[The problem] Word for word, copy the lines beginning at the one with "Where should I" and ending at the last line below; pictures stay out.

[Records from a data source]

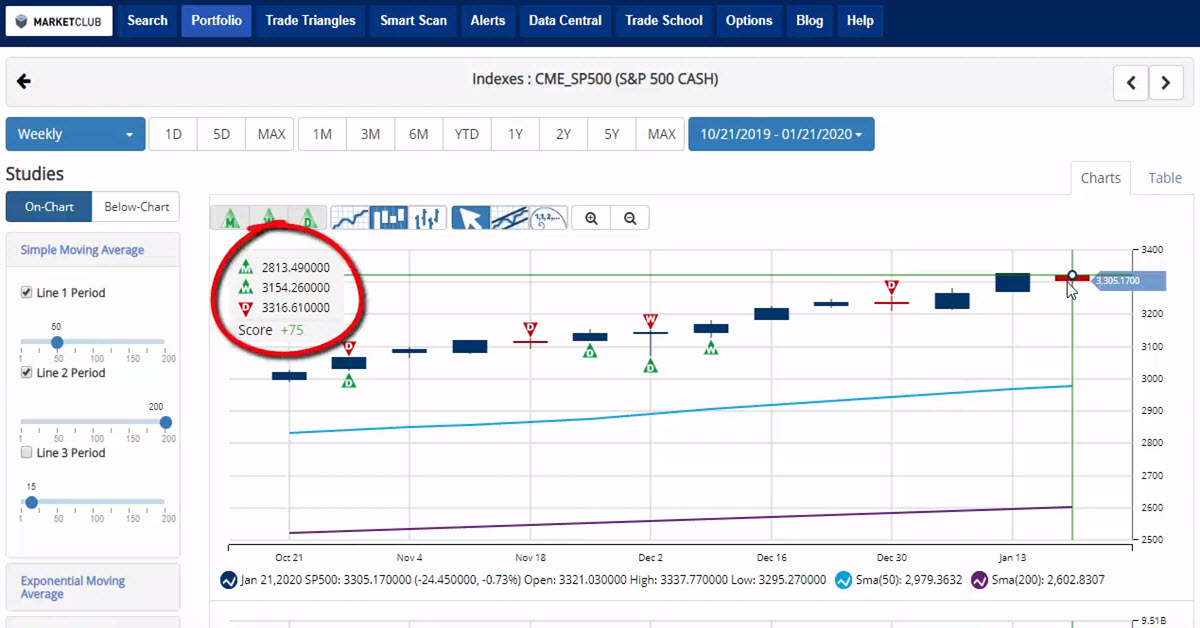Click the Line 1 Period slider handle
The height and width of the screenshot is (628, 1200).
click(57, 342)
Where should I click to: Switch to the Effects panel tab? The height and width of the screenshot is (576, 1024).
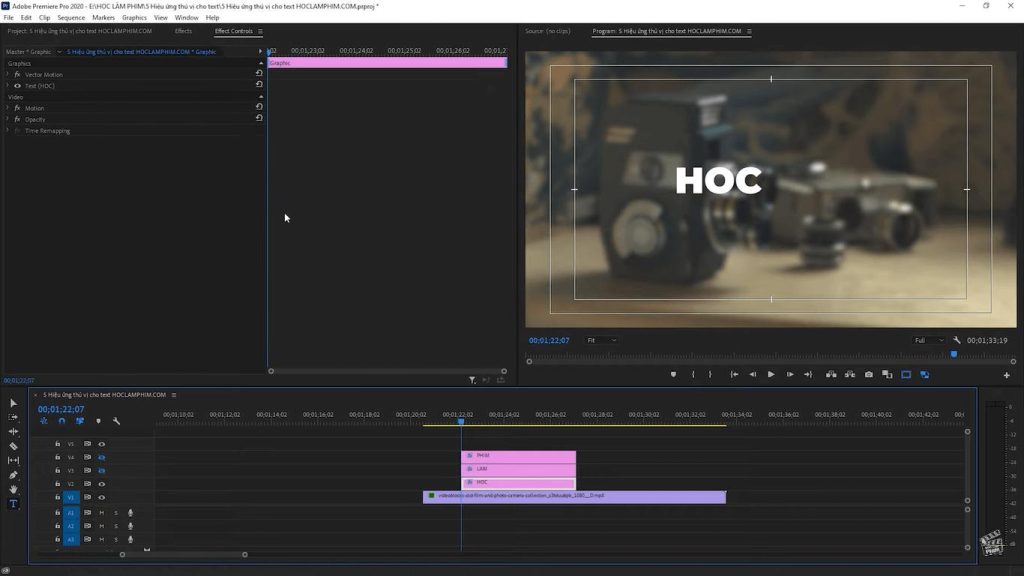(x=183, y=31)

[Result of the task]
Where should I click to: Switch to the Effects panel tab? The height and width of the screenshot is (576, 1024).
(x=183, y=31)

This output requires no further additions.